Plans are developing to mark the centenary of the scuttling of the German High Seas Fleet in Scapa Flow.
The deliberate sinking of the vessels on 21 June 1919 remains one of the greatest losses of shipping ever recorded in a single day.
One hundred years later, commemorations will be held on Midsummer’s Day 2019 to remember the 15 German lives lost as a result of the internment and scuttling of the fleet.
A programme of community events held around the time of the anniversary will reveal the historical significance of the scuttling and mark its impact and continued legacy in Orkney.
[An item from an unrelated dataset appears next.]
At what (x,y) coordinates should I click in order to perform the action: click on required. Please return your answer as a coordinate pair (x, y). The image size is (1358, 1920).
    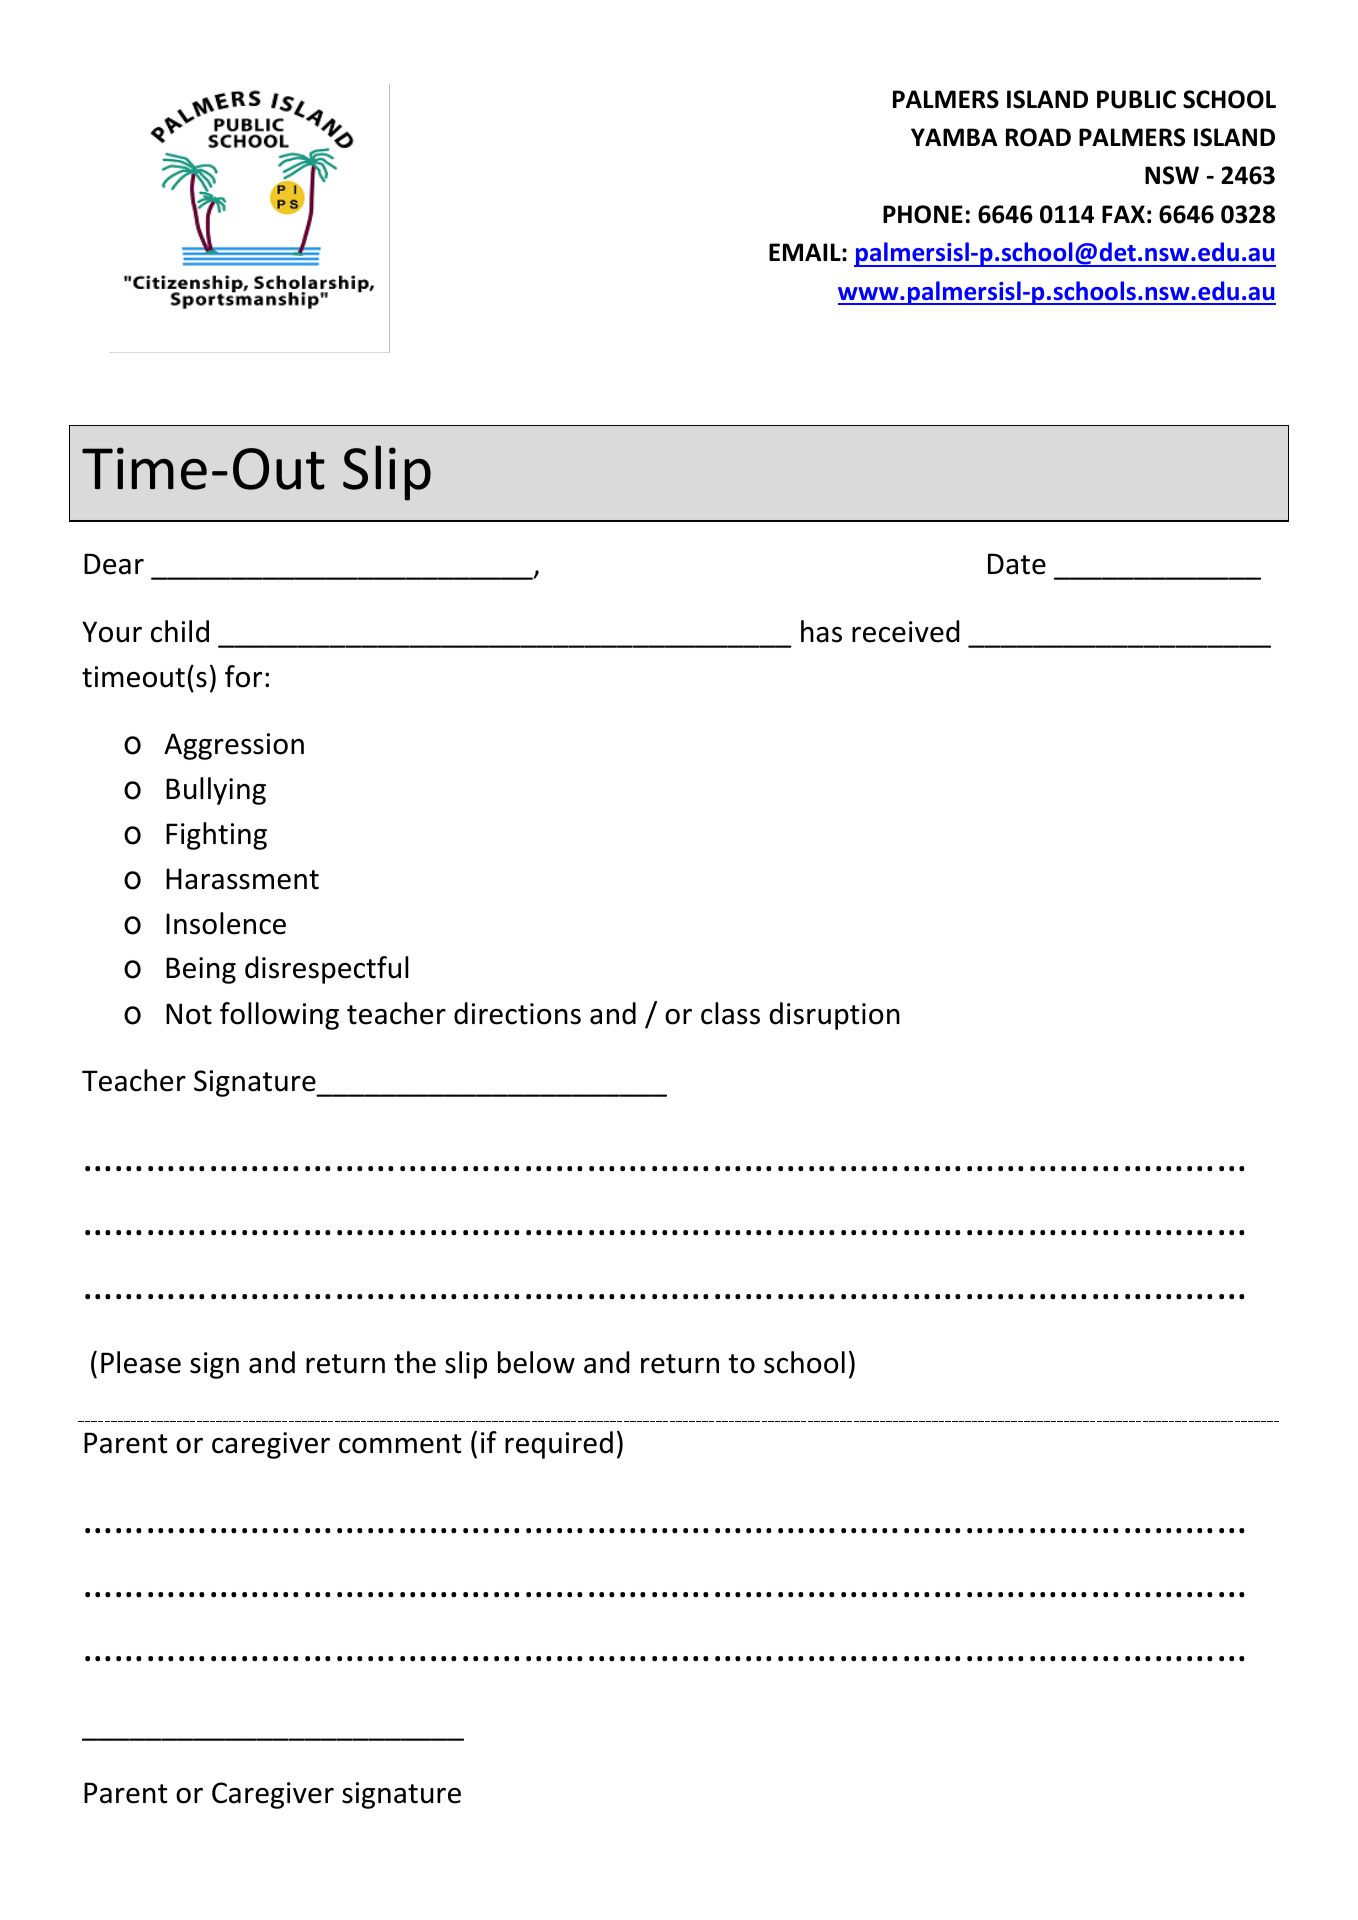
    Looking at the image, I should click on (559, 1445).
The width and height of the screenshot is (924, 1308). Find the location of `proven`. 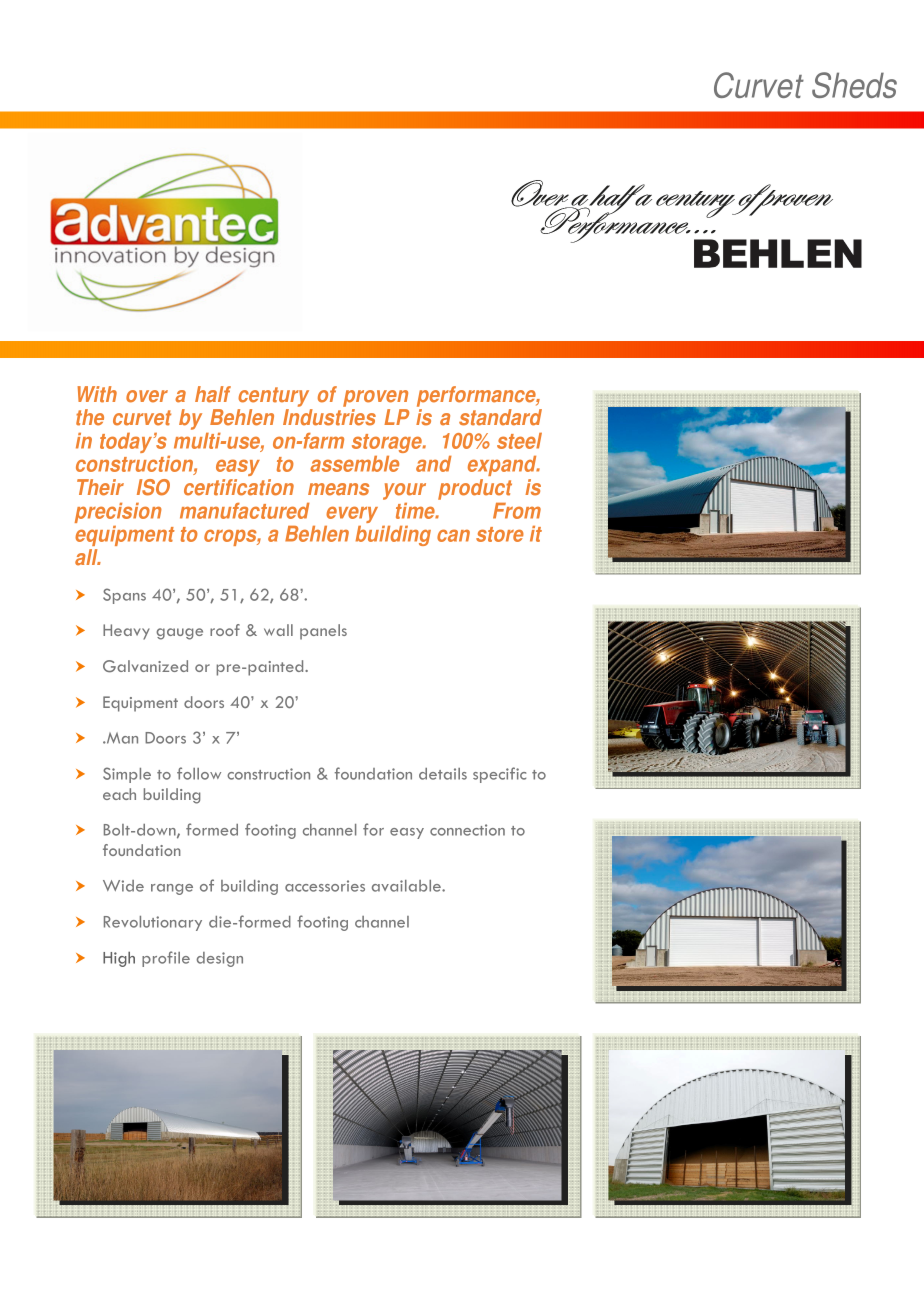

The events in 1919 were witnessed by a large group of school children from Stromness, who were on an outing in Scapa Flow aboard a local vessel, the Flying Kestrel. They watched in amazement as ship after ship started to heel at strange angles before sinking to the seabed. Descendants of those on board are invited to get in touch if they would like to be involved.
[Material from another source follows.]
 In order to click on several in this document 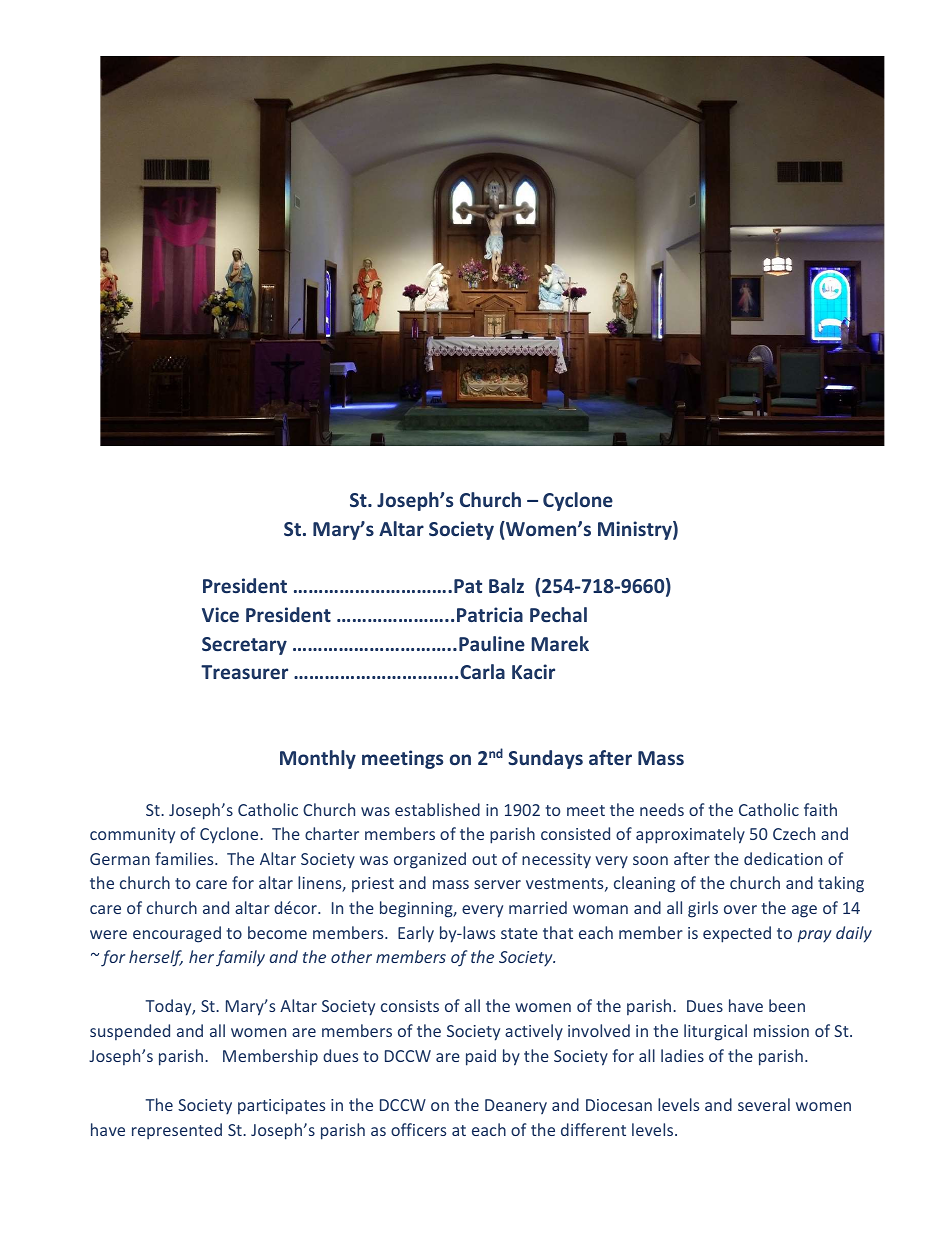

Antony Mottershead, Arts Officer with Orkney Islands Council, said: “We are working with partners in Germany to see if we are able to identify and contact any descendants of the 15 sailors who sadly lost their lives. Closer to home, we would like to hear from descendants of the children who were aboard the Flying Kestrel or have a close family connection to the events that unfolded that day.”
Antony can be contacted by email or by phone on 01856 873535 extension 2406.
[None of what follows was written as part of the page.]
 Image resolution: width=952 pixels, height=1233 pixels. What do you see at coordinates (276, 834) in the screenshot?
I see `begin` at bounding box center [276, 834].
Following the end of the First World War, Germany had to surrender most of its Naval vessels as part of the Armistice agreement.
A total of 74 ships from the German High Seas Fleet arrived in Scapa Flow for internment. On 21 June 1919, acting under the mistaken belief that peace talks had failed, Rear Admiral Ludwig von Reuter gave the command to scuttle the entire fleet, to prevent them from falling into the hands of the British and Allied forces.
A total of 50 ships went to the seafloor. Many were later brought to the surface again during one of the most remarkable salvage operations ever attempted at sea. Those that remain on the seabed attract divers from worldwide keen to explore the wrecked vessels.